Elmwood put his arm around her shoulder and walked back into the studio with her.
#
The next day, Shania arrived at Sixteenth Street Studio early. She found a café next door and ordered a green tea with honey and lemon and sipped it by the window. For the first time, she didn’t feel like nobody among the crowd. She was a real singer.
As she rode the elevator up to the studio, she felt constricted, out of breath. She closed her eyes and forced herself to breathe slowly. This was it. She couldn’t blow it. She might never get a chance like this again.

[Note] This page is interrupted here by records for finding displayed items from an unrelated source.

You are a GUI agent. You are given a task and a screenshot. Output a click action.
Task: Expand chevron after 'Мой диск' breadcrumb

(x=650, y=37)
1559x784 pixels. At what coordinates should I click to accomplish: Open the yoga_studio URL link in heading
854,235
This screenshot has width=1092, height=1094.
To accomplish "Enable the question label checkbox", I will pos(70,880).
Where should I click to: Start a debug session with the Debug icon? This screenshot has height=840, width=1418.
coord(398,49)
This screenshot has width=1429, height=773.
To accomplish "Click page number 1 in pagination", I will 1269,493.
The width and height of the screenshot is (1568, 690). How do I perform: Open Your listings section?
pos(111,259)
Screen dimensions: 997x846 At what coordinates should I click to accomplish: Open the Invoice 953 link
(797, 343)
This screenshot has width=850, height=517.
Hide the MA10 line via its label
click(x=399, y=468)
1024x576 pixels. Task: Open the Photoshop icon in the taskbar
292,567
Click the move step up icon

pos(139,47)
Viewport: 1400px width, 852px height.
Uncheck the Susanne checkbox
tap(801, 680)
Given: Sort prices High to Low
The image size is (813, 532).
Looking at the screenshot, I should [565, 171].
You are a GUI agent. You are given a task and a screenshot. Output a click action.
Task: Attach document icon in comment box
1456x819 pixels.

When the chrome doors split, the music greeted her. It came from the end of the hall, a door was cracked open. The beat was raw. Elemental. And Elmwood rapped over it, freestyling, throwing it out into the universe. She stepped onto the linoleum floor to listen.
“My life laying down bricks, building walls only I climb. Getting higher, higher than Gestapo on homicide.”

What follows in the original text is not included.